• _Work to do_
(1) Translate into Spanish this sentence from the passage on document methods for facts: "TalismanDocument has several methods to process facts."
(2) Extend the passage on document methods for facts, picking up right after its final line.

• _Excerpted passage_
● ● ●

Document methods for facts

TalismanDocument has several methods to process facts. These methods are very similar to methods for other identifiable document elements:

  • id2fact – mapping from identifier to fact;
  • facts – mapping from fact type to facts of that type;
  • get_fact – get fact by its identifier;
  • get_facts – get specified type facts;
  • related_facts – get specified type facts that are related for identifiable objects (no transitive dependencies);
  • with_facts – add (or update) facts;
  • without_facts – remove specified facts.
from tdm import DefaultDocumentFactory
from tdm.datamodel.facts import AtomValueFact, ConceptFact, FactStatus, KBConceptValue, MentionFact, PropertyFact, RelationFact, \
RelationPropertyFact
from tdm.datamodel.mentions import TextNodeMention
from tdm.datamodel.nodes import TextNode
from tdm.datamodel.values import Date, DateTimeValue, StringValue

doc = DefaultDocumentFactory.create_document()
text = TextNode('Alexander Pushkin was born on June 6, 1799')

person = ConceptFact(FactStatus.NEW, 'person')
name = AtomValueFact(FactStatus.NEW, "str", (StringValue('Alexander Pushkin'),))
name_mention = MentionFact(FactStatus.NEW, TextNodeMention(text, 0, 17), name)
name_property = PropertyFact(FactStatus.NEW, "name", person, name)

date = AtomValueFact(FactStatus.NEW, "date", (DateTimeValue(Date(1799, 6, 6)),))
date_mention = MentionFact(FactStatus.NEW, TextNodeMention(text, 30, 42), date)
birthday = PropertyFact(FactStatus.NEW, "birth date", person, date)

try:
  _ = doc.with_facts([name_property])
except ValueError:
  pass  # name_property refers to facts that are not contained in the document

# add all the facts to the document
modified = doc.with_nodes([text])  # text node added in the document
modified = modified.with_facts([person, name, name_mention, name_property, date, date_mention, birthday])

# using `update` flag, all nested identifiable objects are added (updated) too.
# Text node is added from mention facts, concept and value facts are added from property facts
the_same = doc.with_facts([name_mention, name_property, date_mention, birthday], update=True)

assert modified == the_same

# even deep nested facts could be added automatically
brin = ConceptFact(FactStatus.APPROVED, "person", KBConceptValue('Sergey Brin'))
google = ConceptFact(FactStatus.NEW, "organization", (KBConceptValue("Google"),))

● ● ●

• _Information supplied_
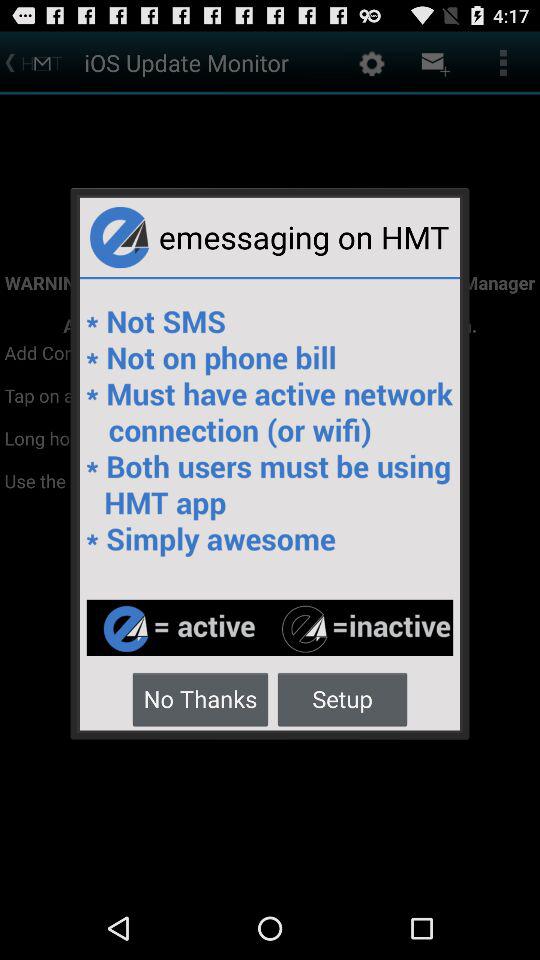
tap no thanks item (200, 698)
Given the description of an element on the screen output the (x, y) to click on. 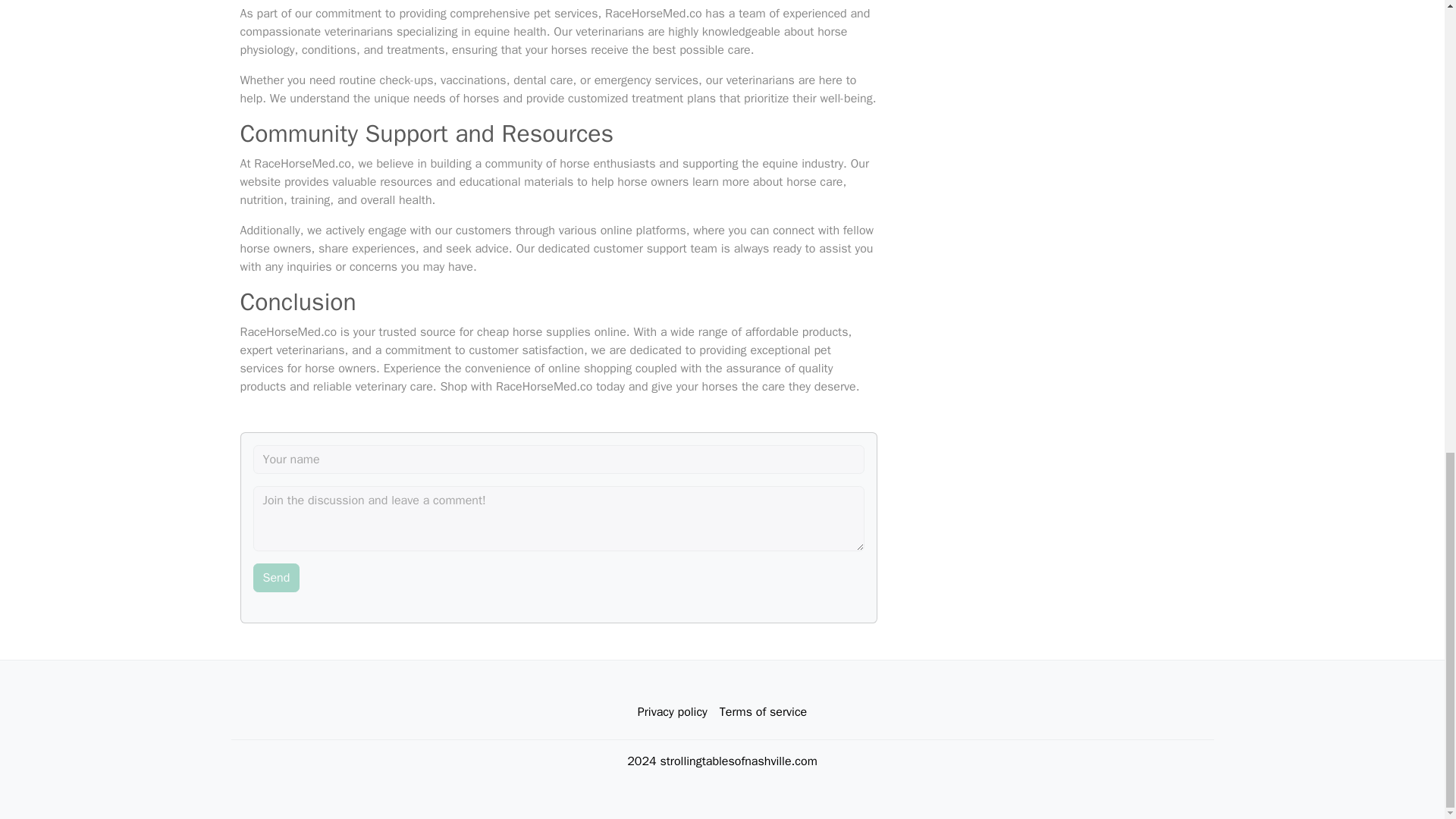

● ● ●

• _Outputs for the tasks_
(1) TalismanDocument tiene varios métodos para procesar hechos.

(2)
date = AtomValueFact(FactStatus.APPROVED, "date", DateTimeValue(Date(1998, 9, 4)))
doc = doc.with_facts([
  RelationPropertyFact(
    status=FactStatus.NEW,
    type_id="event date",
    source=RelationFact(FactStatus.NEW, "found", brin, google, id='1'),
    target=date
  )
], update=True)

# to obtain stored facts `get_facts` or `related_facts` methods could be utilized

assert set(doc.get_facts(ConceptFact)) == {brin, google}  # get all concept facts
assert set(doc.get_facts(filter_=ConceptFact.status_filter(FactStatus.APPROVED))) == {brin, date}  # get all approved facts

assert set(doc.related_facts(brin)) == {RelationFact(FactStatus.NEW, "found", brin, google, id='1')}

Domain

To validate linked facts consistency domain could be utilized.

Domain consists of a set of domain types. Domain types are identifiable and inherit base interface tdm.abstract.datamodel.AbstractDomainType. Knowledge base domain could be represented as a graph with node types and edge types.

TalismanDocument supports following principal knowledge base entity types (one for each fact type). All the domain type classes are in tdm.datamodel.domain.types package.

Node types:

  • ConceptType – for ConceptFacts. Represents a set of knowledge base concepts (objects) that share the same set of possible relations and properties. These domain types define no additional restrictions;
  • AtomValueType – for AtomValueFact. Represents a simple value that could be used in properties and as a part of composite value. These domain types restrict possible values of corresponding AtomValueFacts;
  • CompositeValueType – for CompositeValueFacts. These domain types define no additional restrictions.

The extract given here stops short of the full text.